Jordan Knights
- Full name: Jordan Knights Football Club
- Founded: 2009; 17 years ago
- Ground: Jordan Knights Sports Academy Stadium
- Chairman: Abdullah Elqutati
- League: Jordanian Third Division League
- 2025: Jordanian Third Division League – Group 4, round of 32
- Website: Official website

= Jordan Knights FC =

Jordanian football club based in Amman

Jordan Knights Football Club (نادي و أكاديمية فرسان الأردن), also known in Arabic as Fursan Al-Urdon, is a Jordanian football club based in Al-Dmenah, Amman, Jordan. It currently competes in the Jordanian Third Division League, the fourth tier of Jordanian football.

==History==
===Academy team===
Established in 2009, Jordan Knights is best known for their academies at various age groups. Led by owner and CEO Abdullah Elqutati, it is a privately run football club consisting of over 300 academy players across both sexes as of January 2025.

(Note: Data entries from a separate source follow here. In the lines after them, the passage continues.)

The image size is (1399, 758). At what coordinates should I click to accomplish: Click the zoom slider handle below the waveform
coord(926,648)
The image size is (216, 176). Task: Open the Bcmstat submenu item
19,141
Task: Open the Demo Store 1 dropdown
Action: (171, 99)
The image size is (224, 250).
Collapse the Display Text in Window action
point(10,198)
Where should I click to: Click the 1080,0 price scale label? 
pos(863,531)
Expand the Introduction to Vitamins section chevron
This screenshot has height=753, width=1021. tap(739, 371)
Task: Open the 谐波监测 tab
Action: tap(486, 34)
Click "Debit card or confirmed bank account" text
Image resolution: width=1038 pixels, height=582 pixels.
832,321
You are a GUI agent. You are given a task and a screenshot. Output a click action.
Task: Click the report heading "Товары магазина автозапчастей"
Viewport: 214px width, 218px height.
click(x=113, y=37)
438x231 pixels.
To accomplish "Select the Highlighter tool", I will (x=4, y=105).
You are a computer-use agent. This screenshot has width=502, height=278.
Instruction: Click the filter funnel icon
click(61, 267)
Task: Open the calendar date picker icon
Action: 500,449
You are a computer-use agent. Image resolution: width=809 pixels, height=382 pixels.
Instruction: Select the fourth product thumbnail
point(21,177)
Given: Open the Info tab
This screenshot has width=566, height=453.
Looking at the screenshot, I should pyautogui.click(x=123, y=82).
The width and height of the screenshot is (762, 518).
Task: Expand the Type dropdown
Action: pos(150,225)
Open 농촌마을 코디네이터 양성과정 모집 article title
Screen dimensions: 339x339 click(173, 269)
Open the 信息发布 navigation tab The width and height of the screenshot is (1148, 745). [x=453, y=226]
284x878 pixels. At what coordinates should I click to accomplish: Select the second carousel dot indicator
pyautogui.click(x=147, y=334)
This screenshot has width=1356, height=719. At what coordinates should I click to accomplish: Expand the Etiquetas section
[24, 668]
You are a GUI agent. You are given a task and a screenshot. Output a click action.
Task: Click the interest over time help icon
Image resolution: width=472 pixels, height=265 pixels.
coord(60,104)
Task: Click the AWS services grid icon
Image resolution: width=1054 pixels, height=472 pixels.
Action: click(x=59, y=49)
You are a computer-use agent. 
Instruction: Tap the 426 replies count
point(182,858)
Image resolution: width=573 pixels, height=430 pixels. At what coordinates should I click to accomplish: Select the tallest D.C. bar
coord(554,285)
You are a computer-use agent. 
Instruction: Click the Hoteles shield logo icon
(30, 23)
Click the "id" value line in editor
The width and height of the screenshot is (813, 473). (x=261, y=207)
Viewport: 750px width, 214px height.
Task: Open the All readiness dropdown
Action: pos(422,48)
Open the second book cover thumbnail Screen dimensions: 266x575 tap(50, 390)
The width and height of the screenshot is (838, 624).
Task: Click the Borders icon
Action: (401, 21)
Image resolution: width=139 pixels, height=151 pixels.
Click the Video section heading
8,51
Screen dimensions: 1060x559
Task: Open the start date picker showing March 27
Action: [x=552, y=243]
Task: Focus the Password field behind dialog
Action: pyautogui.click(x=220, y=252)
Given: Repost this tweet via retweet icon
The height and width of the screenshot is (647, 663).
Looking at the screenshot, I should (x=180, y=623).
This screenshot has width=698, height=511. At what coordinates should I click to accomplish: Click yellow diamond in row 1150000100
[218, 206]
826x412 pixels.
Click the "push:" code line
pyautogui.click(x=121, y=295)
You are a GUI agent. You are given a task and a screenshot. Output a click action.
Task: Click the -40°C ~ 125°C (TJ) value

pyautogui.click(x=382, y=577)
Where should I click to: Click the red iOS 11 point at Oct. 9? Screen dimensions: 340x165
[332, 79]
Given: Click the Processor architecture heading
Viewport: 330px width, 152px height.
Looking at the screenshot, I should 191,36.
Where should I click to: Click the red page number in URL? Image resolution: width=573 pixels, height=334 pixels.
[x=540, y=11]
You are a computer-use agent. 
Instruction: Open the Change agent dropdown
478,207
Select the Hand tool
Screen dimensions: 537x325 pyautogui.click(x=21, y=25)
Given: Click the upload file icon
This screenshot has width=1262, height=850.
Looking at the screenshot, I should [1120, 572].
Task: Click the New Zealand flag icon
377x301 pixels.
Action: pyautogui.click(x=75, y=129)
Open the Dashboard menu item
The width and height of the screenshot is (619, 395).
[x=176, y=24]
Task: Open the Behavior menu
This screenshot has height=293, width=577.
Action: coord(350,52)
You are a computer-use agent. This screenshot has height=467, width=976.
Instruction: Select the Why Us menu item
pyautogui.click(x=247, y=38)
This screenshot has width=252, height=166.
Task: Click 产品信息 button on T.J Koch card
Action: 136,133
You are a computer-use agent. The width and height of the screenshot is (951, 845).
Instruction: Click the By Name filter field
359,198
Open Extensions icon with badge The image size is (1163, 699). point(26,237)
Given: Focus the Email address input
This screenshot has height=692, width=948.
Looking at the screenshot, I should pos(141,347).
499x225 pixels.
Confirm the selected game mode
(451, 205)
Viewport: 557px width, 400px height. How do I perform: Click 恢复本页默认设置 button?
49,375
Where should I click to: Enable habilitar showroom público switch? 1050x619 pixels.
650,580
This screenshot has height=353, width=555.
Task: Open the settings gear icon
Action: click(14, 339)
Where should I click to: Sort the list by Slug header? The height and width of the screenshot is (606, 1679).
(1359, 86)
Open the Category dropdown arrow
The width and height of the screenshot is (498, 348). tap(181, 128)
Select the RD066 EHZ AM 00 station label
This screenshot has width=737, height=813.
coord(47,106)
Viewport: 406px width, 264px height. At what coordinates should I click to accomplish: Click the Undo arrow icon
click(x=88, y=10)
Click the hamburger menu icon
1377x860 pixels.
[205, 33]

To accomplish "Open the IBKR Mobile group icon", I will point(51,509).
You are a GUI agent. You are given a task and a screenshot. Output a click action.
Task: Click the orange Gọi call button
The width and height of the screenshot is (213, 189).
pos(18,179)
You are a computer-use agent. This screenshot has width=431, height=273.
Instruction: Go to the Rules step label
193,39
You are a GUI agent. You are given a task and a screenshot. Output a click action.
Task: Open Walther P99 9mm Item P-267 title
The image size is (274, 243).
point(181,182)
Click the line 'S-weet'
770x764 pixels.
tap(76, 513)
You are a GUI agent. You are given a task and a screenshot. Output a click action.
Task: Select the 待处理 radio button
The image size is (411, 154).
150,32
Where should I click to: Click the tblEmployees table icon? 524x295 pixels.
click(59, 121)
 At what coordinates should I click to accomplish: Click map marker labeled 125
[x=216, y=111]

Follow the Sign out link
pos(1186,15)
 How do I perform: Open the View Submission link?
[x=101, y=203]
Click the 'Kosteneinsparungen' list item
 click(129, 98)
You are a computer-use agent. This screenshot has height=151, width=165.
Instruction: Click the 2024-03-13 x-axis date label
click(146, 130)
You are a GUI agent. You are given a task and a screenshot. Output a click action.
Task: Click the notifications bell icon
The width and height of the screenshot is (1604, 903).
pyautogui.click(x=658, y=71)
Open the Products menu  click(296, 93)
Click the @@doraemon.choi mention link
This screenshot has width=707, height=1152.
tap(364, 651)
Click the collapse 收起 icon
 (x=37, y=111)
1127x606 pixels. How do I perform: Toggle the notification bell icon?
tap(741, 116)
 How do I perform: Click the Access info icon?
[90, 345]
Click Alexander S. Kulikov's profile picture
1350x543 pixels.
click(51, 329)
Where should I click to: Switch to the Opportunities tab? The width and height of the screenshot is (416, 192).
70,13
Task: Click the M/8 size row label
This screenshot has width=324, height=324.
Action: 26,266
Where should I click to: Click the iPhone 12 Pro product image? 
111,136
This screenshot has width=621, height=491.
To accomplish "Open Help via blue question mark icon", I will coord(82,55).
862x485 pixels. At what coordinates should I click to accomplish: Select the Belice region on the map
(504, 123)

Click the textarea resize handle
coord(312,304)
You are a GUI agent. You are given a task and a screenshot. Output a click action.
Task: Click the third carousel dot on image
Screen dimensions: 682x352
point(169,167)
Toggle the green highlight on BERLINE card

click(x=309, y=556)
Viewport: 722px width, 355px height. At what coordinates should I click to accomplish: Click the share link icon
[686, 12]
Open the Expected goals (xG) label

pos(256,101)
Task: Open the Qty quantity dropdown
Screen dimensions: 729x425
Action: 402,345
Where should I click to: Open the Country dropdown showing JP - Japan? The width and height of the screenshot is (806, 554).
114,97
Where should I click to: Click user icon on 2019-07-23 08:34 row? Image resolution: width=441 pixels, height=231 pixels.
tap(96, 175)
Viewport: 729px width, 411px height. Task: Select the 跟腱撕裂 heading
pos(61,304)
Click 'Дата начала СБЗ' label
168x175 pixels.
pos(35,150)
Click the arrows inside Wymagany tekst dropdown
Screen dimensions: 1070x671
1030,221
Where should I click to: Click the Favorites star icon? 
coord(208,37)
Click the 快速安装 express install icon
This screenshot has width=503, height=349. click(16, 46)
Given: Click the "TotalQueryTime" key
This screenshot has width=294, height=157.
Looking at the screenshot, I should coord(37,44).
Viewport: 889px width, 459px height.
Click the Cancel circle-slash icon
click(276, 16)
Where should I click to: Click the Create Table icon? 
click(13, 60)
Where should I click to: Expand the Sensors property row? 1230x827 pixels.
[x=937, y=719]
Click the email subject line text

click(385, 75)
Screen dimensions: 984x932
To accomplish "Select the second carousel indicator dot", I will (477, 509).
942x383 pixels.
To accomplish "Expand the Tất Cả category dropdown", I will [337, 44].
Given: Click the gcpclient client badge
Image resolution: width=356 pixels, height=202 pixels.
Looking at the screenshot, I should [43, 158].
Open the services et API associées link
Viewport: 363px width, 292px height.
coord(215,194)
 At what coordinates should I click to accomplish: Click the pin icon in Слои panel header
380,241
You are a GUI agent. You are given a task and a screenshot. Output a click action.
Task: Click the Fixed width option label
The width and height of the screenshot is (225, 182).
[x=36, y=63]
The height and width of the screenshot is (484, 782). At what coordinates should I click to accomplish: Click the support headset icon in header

The club has won various youth international competitions, including the Gothia Cup, Donosti Cup, and the Arab Elite Cup.

On 18 February 2019, Jordan Knights signed a cooperation agreement with Emirati club Shabab Al Ahli.

They were crowned as u15 League Champions for three years in a row from 2022-2024. Winning the U15 Jordan cup in 2024 and 2025.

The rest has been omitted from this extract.